Aim
Pick out every line in the items below that contains the string "agent", and copy each one. Case counts.

Record excerpts
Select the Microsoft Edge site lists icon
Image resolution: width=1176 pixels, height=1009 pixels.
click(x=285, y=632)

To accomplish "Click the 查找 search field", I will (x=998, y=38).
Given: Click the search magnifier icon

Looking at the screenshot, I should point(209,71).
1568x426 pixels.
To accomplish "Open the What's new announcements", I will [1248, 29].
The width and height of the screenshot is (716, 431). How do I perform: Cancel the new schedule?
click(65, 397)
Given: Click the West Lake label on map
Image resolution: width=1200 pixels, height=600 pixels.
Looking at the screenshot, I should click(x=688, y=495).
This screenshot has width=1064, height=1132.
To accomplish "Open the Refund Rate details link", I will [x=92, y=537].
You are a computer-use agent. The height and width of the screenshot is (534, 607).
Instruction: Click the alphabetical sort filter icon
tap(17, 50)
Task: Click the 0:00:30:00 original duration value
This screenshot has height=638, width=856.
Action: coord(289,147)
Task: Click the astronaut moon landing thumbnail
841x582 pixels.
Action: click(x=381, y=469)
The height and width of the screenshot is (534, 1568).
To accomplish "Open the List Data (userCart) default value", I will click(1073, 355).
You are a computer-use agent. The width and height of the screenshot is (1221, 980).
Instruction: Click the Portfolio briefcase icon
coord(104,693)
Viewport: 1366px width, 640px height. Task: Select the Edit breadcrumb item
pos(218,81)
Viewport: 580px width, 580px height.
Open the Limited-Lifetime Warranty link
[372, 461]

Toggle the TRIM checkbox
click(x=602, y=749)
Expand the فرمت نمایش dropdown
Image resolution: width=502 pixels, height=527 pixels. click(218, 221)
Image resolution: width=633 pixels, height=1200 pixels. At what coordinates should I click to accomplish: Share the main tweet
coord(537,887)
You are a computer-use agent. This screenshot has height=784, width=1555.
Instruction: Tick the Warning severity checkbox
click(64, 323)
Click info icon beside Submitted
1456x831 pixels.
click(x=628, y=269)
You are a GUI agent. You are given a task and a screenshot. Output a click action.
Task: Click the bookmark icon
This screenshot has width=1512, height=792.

Answer to this task
You are a computer-use agent. The height and width of the screenshot is (534, 607).
You are a computer-use agent. The width and height of the screenshot is (1221, 980).
You are a computer-use agent. This screenshot has height=784, width=1555.
You are a GUI agent. You are given a task and a screenshot. Output a click action.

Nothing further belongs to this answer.